- SUPPLIED TEXT
▽

The appeal of hydrogen lies in its abundance and potential for sustainable production. Hydrogen is the most plentiful element in the universe and can be sourced from various domestic resources, with growing efforts towards “decarbonized hydrogen” – hydrogen produced with minimal environmental impact. The U.S. Hydrogen Council, for example, aims for widespread adoption of decarbonized hydrogen in transportation by 2030.
Functionally, a hydrogen fuel-cell car is essentially an electric car, but it generates its electricity onboard instead of relying solely on a large battery charged from an external source. Refueling a hydrogen car is remarkably similar to refueling a gasoline car, taking around five minutes to fill the tank with compressed hydrogen gas.
This hydrogen gas is then fed into the fuel cell system, where it reacts with oxygen from the air. This electrochemical reaction within the fuel cell stack produces electricity and water. The only emission from a hydrogen fuel cell car is pure water, typically expelled through a vent pipe. The electricity generated by the fuel cell, supplemented by energy recovered through regenerative braking, is stored in a small lithium-ion battery. This electricity then powers an electric motor, which propels the vehicle. Cars like the Toyota Mirai house the electric motor and fuel cell stack in the rear, demonstrating the compact nature and flexible packaging of these components.

△

- INSTRUCTIONS TO FOLLOW
Pick up the text on hydrogen fuel-cell cars after its last sentence and continue it. The entries have nothing to do with the text on hydrogen fuel-cell cars.

- DATASET EXTRACT
▽

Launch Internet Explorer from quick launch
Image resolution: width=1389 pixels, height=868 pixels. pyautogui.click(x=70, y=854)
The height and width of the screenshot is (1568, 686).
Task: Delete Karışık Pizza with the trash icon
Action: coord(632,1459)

△

- RESPONSE
A key advantage of hydrogen fuel cell technology compared to battery-electric vehicles (BEVs) is the potential for a significantly smaller battery pack. This reduced battery size contributes to a lighter overall vehicle weight and improved efficiency. Hydrogen fuel cell cars offer a compelling combination of electric driving with the refueling convenience of traditional gasoline vehicles, making them responsive, agile, and capable of achieving impressive driving ranges without the lengthy charging times associated with large battery EVs.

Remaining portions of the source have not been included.